→ Working data
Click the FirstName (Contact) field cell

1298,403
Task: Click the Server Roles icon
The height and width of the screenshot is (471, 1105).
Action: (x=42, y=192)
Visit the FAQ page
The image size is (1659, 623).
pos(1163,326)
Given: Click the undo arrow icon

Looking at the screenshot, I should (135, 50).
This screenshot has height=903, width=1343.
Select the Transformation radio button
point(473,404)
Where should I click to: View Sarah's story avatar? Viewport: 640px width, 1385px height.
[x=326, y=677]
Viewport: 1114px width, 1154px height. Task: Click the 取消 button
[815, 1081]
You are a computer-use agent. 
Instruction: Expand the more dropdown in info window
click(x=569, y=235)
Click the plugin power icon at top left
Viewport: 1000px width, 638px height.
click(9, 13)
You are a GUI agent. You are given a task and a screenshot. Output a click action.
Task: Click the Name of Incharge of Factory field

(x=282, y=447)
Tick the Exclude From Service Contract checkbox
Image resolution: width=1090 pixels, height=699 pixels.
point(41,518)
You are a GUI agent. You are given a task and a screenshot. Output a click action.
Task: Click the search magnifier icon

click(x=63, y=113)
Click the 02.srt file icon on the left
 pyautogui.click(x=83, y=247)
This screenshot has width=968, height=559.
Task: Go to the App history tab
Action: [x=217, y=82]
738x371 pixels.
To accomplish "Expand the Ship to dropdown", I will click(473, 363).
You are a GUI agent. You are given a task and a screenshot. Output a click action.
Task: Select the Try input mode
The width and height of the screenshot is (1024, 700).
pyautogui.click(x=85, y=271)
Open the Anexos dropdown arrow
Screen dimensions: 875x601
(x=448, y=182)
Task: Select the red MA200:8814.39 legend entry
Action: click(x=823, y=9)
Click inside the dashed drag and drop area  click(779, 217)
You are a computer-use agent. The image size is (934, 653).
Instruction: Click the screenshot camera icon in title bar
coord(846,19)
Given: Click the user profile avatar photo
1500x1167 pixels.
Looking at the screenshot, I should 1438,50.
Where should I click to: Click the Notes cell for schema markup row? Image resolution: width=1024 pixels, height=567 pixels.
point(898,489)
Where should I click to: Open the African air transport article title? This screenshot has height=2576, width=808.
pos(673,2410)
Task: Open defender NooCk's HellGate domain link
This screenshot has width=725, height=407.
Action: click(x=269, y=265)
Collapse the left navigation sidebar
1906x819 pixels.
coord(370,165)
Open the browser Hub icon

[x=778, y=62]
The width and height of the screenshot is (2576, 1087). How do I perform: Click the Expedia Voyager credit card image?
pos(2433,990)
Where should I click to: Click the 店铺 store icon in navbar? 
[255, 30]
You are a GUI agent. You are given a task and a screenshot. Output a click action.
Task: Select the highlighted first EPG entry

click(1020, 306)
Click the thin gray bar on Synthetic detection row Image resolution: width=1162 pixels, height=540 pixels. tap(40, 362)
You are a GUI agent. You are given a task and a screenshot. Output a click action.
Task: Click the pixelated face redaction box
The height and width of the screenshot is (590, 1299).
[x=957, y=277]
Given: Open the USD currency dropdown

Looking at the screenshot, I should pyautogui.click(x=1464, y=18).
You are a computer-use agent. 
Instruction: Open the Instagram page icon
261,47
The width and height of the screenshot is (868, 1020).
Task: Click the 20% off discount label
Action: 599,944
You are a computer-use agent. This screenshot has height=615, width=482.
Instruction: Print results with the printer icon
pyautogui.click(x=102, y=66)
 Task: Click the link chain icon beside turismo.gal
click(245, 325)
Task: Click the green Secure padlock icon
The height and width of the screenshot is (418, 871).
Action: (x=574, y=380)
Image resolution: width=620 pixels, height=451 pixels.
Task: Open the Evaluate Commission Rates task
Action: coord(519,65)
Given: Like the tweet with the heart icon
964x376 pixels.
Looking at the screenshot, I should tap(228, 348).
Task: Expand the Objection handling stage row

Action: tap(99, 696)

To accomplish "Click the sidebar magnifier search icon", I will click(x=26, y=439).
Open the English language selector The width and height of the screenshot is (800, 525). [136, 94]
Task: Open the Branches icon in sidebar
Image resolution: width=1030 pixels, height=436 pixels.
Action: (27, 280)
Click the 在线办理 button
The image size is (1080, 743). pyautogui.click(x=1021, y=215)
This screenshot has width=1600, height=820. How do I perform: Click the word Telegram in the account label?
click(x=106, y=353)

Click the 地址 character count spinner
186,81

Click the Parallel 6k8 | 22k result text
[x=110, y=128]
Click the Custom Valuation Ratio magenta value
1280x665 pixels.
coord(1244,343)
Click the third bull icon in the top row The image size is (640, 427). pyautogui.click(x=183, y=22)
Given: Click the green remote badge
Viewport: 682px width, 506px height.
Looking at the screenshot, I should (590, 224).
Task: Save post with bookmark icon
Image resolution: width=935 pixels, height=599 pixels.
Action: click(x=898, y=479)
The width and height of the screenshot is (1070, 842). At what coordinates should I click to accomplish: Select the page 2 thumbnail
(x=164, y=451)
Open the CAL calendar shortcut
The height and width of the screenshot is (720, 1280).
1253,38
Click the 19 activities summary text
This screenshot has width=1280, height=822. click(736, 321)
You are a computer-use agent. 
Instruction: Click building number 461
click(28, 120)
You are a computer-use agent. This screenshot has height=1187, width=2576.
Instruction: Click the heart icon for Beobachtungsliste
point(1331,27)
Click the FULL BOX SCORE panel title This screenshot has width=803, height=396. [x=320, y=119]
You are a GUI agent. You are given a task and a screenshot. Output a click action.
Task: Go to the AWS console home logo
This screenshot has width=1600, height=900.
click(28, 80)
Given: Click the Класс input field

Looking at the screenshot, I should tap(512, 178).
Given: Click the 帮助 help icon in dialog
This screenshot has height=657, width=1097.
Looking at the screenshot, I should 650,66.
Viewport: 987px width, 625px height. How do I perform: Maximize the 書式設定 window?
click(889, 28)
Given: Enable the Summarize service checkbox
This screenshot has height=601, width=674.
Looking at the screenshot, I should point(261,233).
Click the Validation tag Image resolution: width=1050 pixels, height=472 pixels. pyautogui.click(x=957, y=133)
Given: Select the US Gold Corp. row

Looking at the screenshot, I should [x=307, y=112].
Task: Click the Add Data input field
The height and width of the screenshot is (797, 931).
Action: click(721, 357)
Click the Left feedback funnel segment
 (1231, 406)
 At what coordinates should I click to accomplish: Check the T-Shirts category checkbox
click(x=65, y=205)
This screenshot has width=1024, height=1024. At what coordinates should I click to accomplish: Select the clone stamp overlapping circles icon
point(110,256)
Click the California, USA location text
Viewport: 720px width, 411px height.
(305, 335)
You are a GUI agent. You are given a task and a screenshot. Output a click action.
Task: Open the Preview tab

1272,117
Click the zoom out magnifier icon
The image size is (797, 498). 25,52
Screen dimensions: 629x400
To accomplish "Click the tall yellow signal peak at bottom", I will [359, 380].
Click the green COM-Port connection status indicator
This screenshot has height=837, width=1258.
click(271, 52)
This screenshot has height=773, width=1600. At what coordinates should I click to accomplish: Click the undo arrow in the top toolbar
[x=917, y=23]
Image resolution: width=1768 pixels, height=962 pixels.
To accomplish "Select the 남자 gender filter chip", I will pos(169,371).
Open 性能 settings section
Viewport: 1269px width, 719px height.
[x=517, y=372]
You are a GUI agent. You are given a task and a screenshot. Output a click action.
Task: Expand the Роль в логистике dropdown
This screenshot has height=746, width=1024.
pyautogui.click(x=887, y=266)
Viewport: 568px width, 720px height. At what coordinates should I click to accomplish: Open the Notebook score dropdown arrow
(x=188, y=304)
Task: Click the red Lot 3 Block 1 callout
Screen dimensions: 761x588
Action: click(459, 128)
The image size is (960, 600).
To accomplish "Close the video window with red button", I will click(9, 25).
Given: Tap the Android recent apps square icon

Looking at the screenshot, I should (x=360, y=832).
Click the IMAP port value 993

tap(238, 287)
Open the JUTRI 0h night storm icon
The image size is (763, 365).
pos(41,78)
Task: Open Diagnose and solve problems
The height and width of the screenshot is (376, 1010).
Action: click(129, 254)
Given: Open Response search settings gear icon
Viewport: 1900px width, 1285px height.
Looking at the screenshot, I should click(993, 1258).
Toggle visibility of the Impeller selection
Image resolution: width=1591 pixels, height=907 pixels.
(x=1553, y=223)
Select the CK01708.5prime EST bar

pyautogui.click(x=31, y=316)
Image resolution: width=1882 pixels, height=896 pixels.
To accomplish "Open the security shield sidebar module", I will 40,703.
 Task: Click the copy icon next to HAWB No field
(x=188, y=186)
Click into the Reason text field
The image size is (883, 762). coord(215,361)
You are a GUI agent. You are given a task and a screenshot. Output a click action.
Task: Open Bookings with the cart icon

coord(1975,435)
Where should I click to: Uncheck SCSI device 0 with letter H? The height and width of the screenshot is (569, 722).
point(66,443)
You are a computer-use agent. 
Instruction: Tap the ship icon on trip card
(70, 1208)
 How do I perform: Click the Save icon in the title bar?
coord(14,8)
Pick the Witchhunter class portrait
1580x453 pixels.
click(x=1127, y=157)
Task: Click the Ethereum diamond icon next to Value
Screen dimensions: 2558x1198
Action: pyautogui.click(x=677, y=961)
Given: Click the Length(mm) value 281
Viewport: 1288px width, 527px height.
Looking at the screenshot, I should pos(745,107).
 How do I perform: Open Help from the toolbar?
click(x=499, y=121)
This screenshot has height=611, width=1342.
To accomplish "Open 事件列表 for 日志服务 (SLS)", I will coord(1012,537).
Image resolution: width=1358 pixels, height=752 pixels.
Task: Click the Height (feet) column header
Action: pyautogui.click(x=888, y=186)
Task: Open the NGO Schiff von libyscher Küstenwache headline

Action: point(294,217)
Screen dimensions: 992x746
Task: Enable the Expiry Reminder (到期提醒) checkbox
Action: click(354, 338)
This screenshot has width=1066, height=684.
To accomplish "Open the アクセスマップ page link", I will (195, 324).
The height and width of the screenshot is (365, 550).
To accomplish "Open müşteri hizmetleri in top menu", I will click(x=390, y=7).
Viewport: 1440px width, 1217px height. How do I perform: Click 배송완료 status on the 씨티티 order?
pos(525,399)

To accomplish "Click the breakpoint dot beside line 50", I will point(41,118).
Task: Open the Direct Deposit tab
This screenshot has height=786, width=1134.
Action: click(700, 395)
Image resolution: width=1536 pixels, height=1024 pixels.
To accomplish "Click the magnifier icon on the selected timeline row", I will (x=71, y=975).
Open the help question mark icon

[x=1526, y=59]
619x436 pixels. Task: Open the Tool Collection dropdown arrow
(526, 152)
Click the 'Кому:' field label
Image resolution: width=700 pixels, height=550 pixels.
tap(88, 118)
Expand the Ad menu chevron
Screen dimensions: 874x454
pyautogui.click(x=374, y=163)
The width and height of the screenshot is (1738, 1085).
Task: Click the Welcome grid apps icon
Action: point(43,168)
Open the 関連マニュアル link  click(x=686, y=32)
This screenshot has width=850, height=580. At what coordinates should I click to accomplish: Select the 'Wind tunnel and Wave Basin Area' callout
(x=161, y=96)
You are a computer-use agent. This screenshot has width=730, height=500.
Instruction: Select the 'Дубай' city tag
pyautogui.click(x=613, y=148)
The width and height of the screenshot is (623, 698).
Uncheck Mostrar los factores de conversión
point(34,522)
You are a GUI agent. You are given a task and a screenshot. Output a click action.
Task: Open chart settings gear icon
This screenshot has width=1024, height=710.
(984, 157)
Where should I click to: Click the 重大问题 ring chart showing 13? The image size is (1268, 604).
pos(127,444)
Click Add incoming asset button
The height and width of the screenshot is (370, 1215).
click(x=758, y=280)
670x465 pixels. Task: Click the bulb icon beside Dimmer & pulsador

→ What is being asked
Would you please copy every line from the listing above that contains the word "menu"?

→ Solution for this problem
To accomplish "Open müşteri hizmetleri in top menu", I will click(x=390, y=7).
Expand the Ad menu chevron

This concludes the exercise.